Statewatch announces an International project to stop “Policy Laundering” - EU liberties being undermined by the influence of secretive International fora (press release, pdf) Statewatch, which monitors civil liberties in the EU, with its partners – the American Civil Liberties Union (ACLU) and the human rights group Privacy International - today announced the formation of a new international “Policy Laundering Project” to monitor and counter the increasing policymaking influence on civil liberties issues through international organizations such as G8. The project is being launched on Wednesday, 13 April, at the annual Computers, Freedom and Privacy conference in Seattle, Washington, USA: “In more and more areas we are seeing security and law enforcement agencies pushing measures through international fora which undermine and endanger civil liberties and privacy which are then introduced through the national political process,” said Tony Bunyan Director of Statewatch. “This is the strategy we call policy laundering. The security and law enforcement
agencies have “gone global” and so must the protection of civil liberties.”

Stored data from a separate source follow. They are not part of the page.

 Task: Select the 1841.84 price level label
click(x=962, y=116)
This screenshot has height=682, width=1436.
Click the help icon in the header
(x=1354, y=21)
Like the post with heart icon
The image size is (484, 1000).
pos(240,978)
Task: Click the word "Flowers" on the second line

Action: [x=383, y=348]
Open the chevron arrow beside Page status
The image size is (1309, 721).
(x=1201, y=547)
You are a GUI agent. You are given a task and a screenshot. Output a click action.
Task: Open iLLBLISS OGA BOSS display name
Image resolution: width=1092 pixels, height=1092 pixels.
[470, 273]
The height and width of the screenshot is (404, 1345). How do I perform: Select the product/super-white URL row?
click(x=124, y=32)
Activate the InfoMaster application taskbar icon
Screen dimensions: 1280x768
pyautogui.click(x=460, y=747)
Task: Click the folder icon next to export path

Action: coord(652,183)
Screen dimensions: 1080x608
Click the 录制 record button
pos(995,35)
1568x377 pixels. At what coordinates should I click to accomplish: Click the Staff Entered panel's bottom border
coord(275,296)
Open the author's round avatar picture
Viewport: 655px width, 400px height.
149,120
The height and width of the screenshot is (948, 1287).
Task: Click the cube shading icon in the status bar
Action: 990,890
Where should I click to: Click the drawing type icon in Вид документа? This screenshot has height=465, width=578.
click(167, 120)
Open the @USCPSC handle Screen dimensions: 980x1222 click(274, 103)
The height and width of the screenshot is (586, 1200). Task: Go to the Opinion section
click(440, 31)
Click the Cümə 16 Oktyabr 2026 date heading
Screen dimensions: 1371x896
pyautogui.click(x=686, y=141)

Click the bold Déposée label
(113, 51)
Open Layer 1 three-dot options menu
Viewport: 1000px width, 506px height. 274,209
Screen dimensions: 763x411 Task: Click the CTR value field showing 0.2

EU: Twenty NGOs have written to the Justice and Home Council (meeting on 14 April) calling on the EU to defer cooperation with Libya until it has signed up to international conventions guaranteeing human rights and calls on the European Commission to make public the conclusions of its reports from diplomatic missions to Libya. EU about to negotiate with Libya on immigration matters, press release (pdf) Press release in French (link)

Talk by Edward Hasbrouck on "Travel ID and the Travel Panopticon" during today's workshop (13 April), "Keeping an Eye of the Panopticon: Vanishing Anonymity" at the Computers, Freedom, and Privacy 2005 conference in Seattle, USA.

European Court of Justice (ECJ): For the first time since the Regulation on access to EU documents came into force in December 2001 an applicant has won a case in the ECJ against the Commission. The Court found that the Commission failed to examine and give reasons for each of the documents refused and failed to assess whether partial access could be given. This decision will help other applicants for documents as it is the Commission's habit to simply refuse documents requested by citing a general exception to access without giving reasons of how this applies to each document: ECJ Press release (pdf)

UK: The government is to use the Royal Prerogative (powers exercised by government on behalf of the Queen) to set up 70 new passport "processing centres" throughout the country to introduce compulsory finger-printing for new passports from "late in 2006". It had been thought that as the Identity Card Bill - which contained powers to take finger-prints for passports - fell in parliament with the announcement of the General Election that any move would have to wait for the re-introduction of the Bill, Guardian (link). In a related move the UK government is lodging a case in the European Court of Justice because it was excluded from taking part in the decision to introduce biometric passports throughout the EU - the other 23 governments argue that the UK (and Ireland) is not taking part in the immigration provisions of the Schengen agreement and therefore it cannot expect to be involved: UK court case document (pdf)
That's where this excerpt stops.